**Prompt:** With the pictures omitted, please transcribe exactly the lines beginning at the one that contains "You are a computer-use" and ending with the last line of the records below.

(Records from a dataset)

-----

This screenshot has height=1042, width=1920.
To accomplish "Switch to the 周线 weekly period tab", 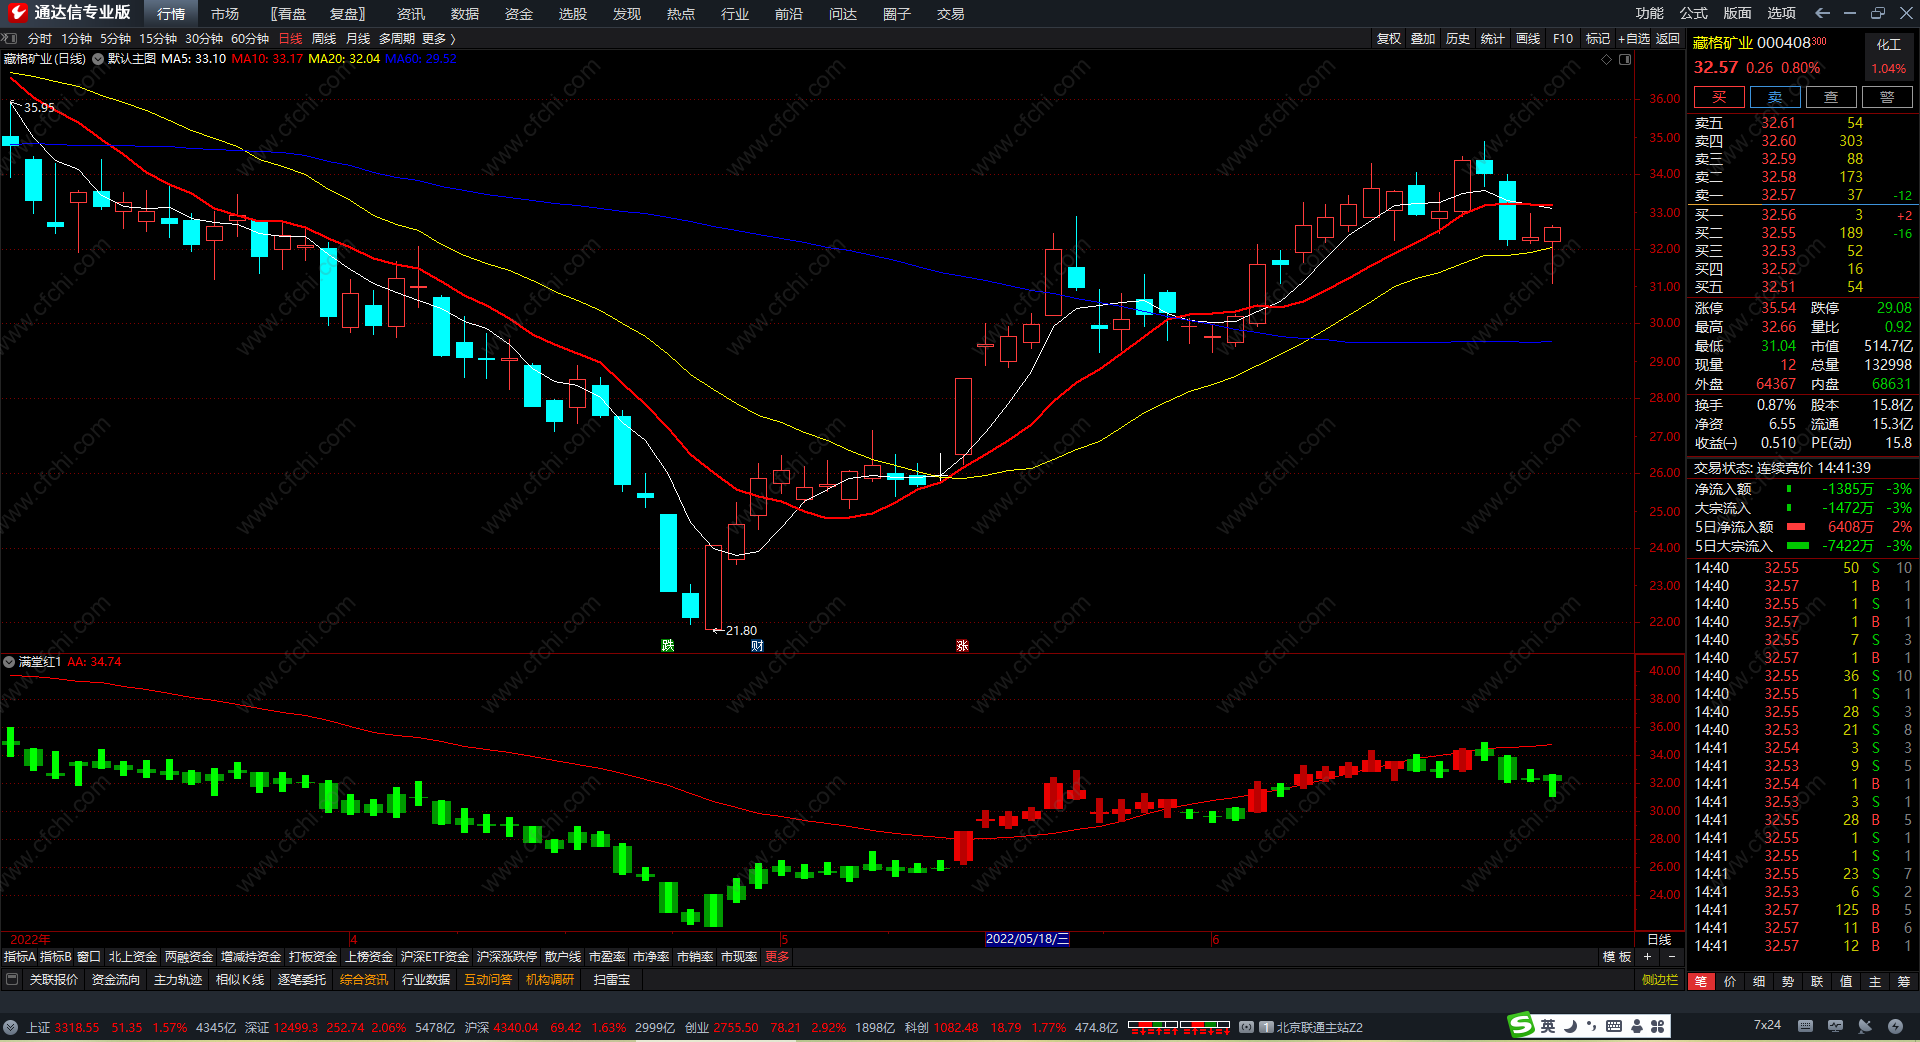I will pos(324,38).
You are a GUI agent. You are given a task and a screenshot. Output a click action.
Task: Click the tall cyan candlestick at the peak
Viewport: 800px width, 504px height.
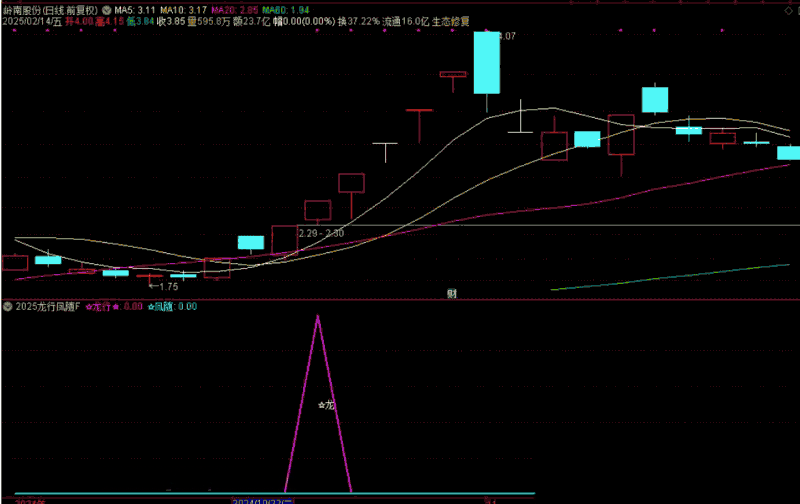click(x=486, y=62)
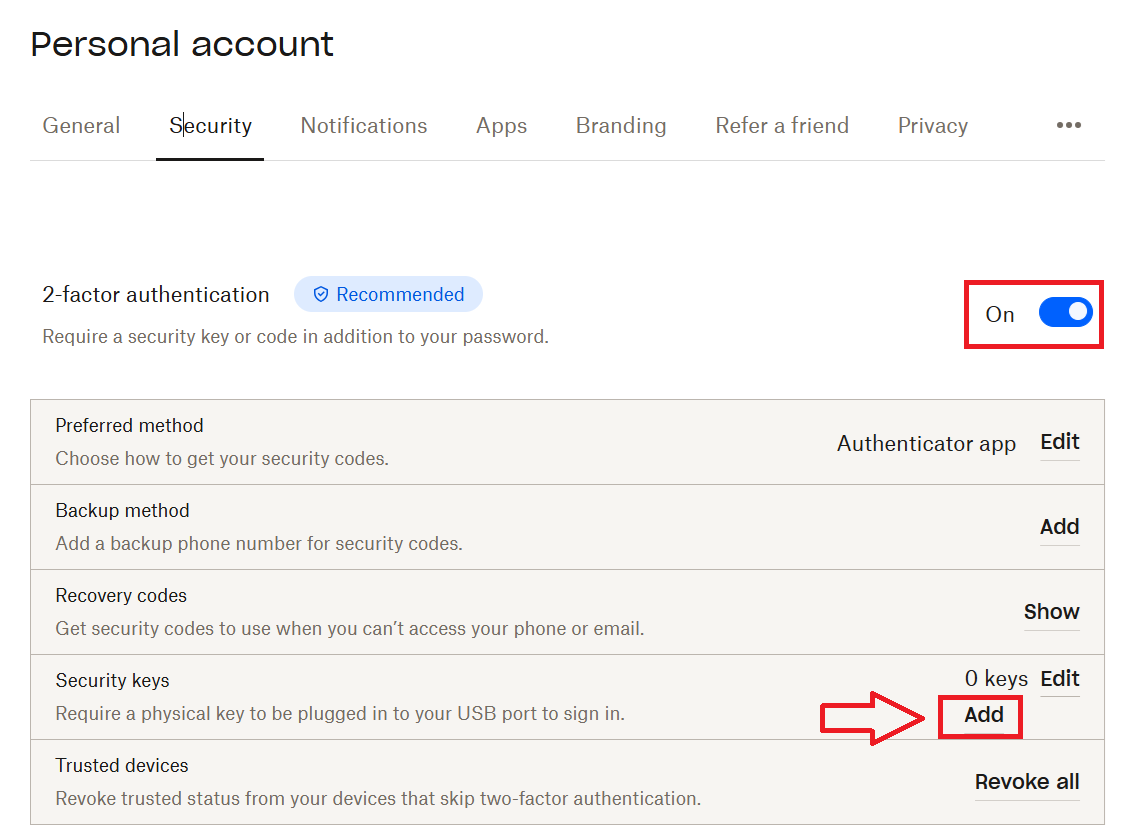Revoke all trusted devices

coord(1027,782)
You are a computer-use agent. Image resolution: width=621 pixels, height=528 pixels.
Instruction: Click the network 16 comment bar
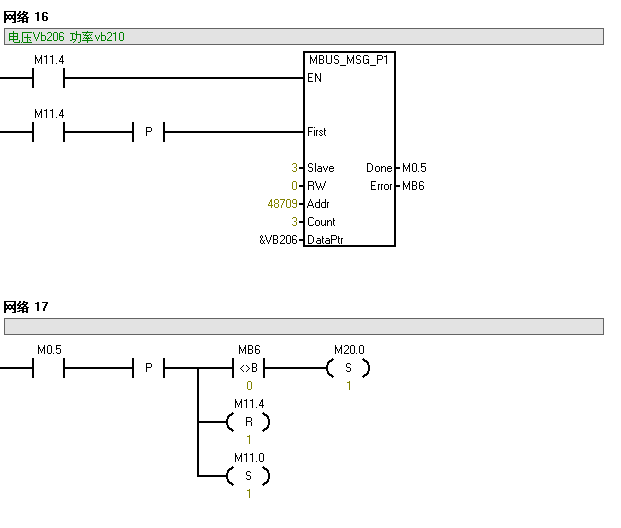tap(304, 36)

-----

**Task result:**
You are a computer-use agent. Image resolution: width=621 pixels, height=528 pixels.
Instruction: Click the network 16 comment bar
tap(304, 36)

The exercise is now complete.